Welsh poet (fl. 1352–1382)

Gruffudd ap Maredudd ap Dafydd (fl. 1352 – 1382) was a Welsh bard working in Anglesey in the service of the Tudors of Penmynydd. One of the last of the older school of poets known as the Gogynfeirdd, he resisted the innovations in Welsh verse-form which took place in his lifetime. About 2400 lines of his work have survived in the Red Book of Hergest. His best-known poem is "Gwenhwyfar", an elegy to a young lady. He was described by the literary historian D. Myrddin Lloyd as "the finest of all the late Gogynfeirdd poets" and by Saunders Lewis as "one of the greats".

== Life ==

Gruffudd ap Maredudd came from a landowning family in Anglesey, and is himself recorded to have been part-owner of the townships of Aberalaw, Carneddawr and Dronwy in the commote of Talybolion. He was also sheriff of Talybolion. As a poet he was closely associated with the Tudors of Penmynydd, and can indeed be described as their family bard. He is known to have been active from 1352 to 1382, but his date of death is unknown.

== Work ==

Gruffudd's style largely follows the practice of his predecessors, the 12th- and 13th-century Gogynfeirdd, rather than that of his contemporaries, the Poets of the Nobility. The verse-forms he employed were the time-honoured englyn and awdl rather than the comparatively new cywydd. However he differed from the earlier Gogynfeirdd in making much use of the complicated system of alliteration known as cynghanedd, and even of the very demanding double cynghanedd sain. His most common themes are the beauty of women, clothes and the Anglesey countryside, and the pathos of the deaths of beautiful people cut down in the joy of their youth. His poems are remarkable for their great breadth of reference to older Welsh, and even Irish, literature and legend.

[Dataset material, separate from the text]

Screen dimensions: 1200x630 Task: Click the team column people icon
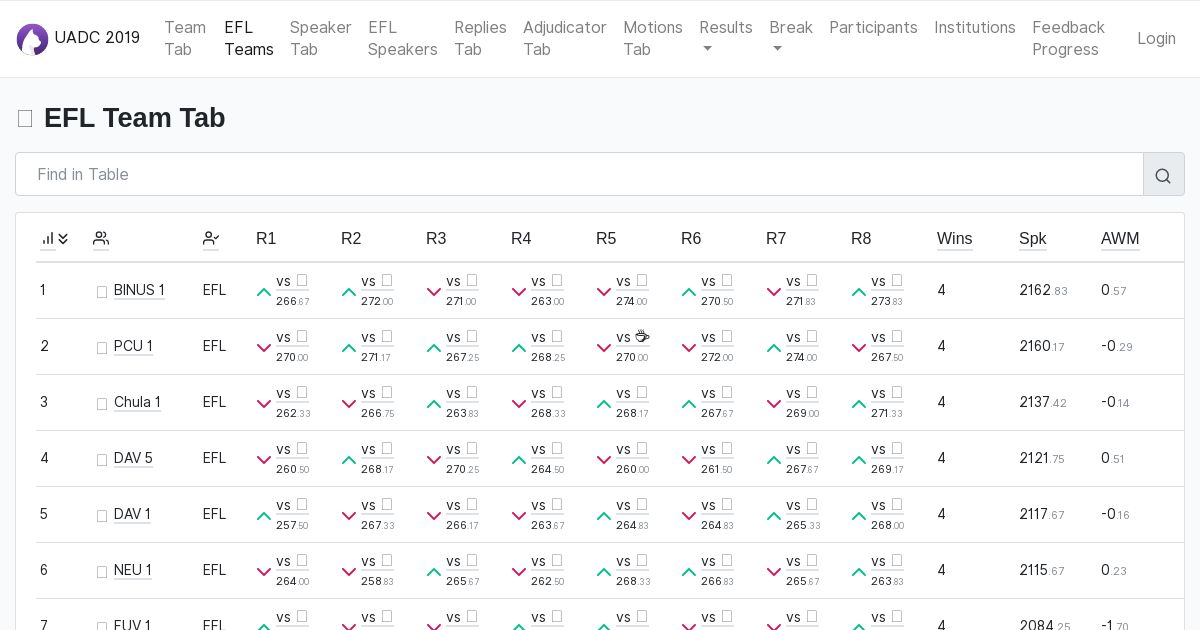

Gruffudd worked in a wide range of genres. He wrote eight praise-poems, seven of them being addressed to the Penmynydd family, namely Tudur ap Goronwy; his brother Hywel, archdeacon of Anglesey; and Tudur's son Goronwy. The eighth is written to a patron who has not been identified. He also composed fifteen works on religious subjects, including poems of praise to God, a plea for God to spare Gwynedd from the Black Death, and a poem on the Rood of Chester which has been described as a masterpiece and as one of the most ambitious poems of its time. (Note: An English translation of this poem appears as an appendix in Barry J. Lewis, Welsh Poetry and English Pilgrimage: Gruffudd ap Maredudd and the Rood of Chester (Aberystwyth: Canolfan Uwchefrydiau Cymreig a Cheltaidd Prifysgol Cymru, University of Wales Centre for Advanced Welsh and Celtic Studies, 2005).) Several of his religious poems are addressed to the Virgin Mary, a fact which marks him out from the earlier Gogynfeirdd. Gruffudd's other works include two love poems, an elegy for Hywel y Fwyall, a political poem supporting Owain Lawgoch in his plans to liberate Wales from the English, and four satires which have been called "technically adept but quite repellent". The best known of his works is "Gwenhwyfar", an elegy (or possibly four related elegies) for a beautiful lady who died while still young. This has been translated, either in whole or in part, several times. The scholar Simon Rodway called it one of the best poems of the period; D. Myrddin Lloyd wrote of it that "Seldom has the horror of early death been expressed with such skill and anguish combined, and this poem ranks high among the finest achievements of Welsh verse." (Note: Joseph P. Clancy translated this poem in his The Earliest Welsh Poetry (London: Macmillan, 1970), 183–188, and in his Medieval Welsh Poems (Dublin: Four Courts Press, 2003), 256–261.)

== Editions ==

- Jones, Glenda (1990). "Gwaith Gruffudd ap Maredudd ap Dafydd"

- Lewis (2003). "Gwaith Gruffudd ap Maredudd"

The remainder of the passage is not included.